• Rabu, 04 Juni 2025

LP-KPK Soroti Mandeknya Penanganan Dugaan Korupsi di Kejati Lampung

Senin, 02 Juni 2025 - 12.53 WIB
48

Ketua LP-KPK Lampung, Ahmad Yusuf, saat menyerahkan laporan ke Kejati Lampung. Foto: Ist

Kupastuntas.co, Bandar Lampung – Lembaga Pengawasan Kebijakan Pemerintah dan Keadilan (LP-KPK) Provinsi Lampung mempertanyakan kinerja Kejaksaan Tinggi (Kejati) Lampung dalam menindaklanjuti enam laporan dugaan korupsi yang telah disampaikan sejak 25 September 2024. Ketua LP-KPK Lampung, Ahmad Yusuf, menilai Kejati terkesan lemah, bahkan seolah mengabaikan proses hukum atas temuan hasil audit Badan Pemeriksa Keuangan (BPK) RI tahun 2022–2023.

Enam laporan yang telah memiliki Nomor Laporan Hasil Pemeriksaan (LHP) itu hingga kini belum menunjukkan perkembangan berarti.

“Satu pun belum ada yang diungkap. Ini jadi pertanyaan besar, apakah memang lamban atau sengaja diabaikan?” ujar Ahmad Yusuf dalam keterangan persnya.

Ahmad Yusuf menyampaikan sikap tegas lembaganya dengan menolak permintaan tambahan data dari Kejati Lampung atas laporan yang sudah diajukan sebelumnya.

“Kami ini lembaga independen. Tugas kami melapor, bukan melayani permintaan data tanpa batas.
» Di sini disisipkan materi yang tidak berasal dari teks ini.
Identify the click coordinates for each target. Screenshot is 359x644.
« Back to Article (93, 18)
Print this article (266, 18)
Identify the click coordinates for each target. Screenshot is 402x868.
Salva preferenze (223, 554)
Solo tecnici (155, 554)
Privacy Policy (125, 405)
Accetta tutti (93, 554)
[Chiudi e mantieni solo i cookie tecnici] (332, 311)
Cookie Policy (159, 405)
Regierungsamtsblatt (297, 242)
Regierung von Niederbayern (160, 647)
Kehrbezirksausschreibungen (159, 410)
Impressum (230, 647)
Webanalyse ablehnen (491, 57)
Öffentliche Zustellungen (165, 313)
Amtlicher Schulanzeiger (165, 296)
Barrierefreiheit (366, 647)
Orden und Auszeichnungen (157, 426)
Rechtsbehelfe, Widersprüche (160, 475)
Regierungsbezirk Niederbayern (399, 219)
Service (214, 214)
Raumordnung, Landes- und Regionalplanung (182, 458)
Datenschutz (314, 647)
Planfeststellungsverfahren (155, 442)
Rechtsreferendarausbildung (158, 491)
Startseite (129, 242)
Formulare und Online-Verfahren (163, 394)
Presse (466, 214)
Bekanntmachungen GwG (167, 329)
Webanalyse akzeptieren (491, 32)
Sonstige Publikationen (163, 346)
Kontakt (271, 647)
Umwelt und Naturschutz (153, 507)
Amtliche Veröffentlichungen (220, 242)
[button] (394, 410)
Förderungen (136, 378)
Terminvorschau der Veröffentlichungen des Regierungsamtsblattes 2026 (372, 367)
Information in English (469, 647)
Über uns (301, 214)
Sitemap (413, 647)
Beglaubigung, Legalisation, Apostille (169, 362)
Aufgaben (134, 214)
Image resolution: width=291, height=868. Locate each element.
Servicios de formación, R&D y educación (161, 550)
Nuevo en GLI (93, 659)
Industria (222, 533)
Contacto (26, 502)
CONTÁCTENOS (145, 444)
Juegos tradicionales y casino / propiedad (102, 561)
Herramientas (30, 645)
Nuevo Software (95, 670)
Kalau semua harus dari kami, lalu apa kerja penyidik?” tegasnya.

Penolakan tersebut ditujukan terhadap surat permintaan tambahan data Kejati Lampung untuk tiga kasus besar:

1. Dugaan korupsi di Dinas PPKBPPPA Lampung Barat (Surat B-1720/L.8.5/Fs/03/2025, 18 Maret 2025)

2. Dugaan korupsi APBD Pemkab Lampung Utara tahun anggaran 2023 (Surat B-2216/L.8.5/FS/04/2025, 22 April 2025)

3. Dugaan korupsi di Dinas PUPR dan Sekretariat DPRD Pesisir Barat (dengan surat yang memiliki nomor dan tanggal serupa)

Selain tiga kasus tersebut, LP-KPK juga telah melaporkan dugaan korupsi di lingkungan Pemkab Tanggamus, Pemkab Pesawaran, dan Pemkot Bandar Lampung.

Ahmad Yusuf menyebut permintaan data tambahan yang berulang kali justru bisa melemahkan semangat pelapor.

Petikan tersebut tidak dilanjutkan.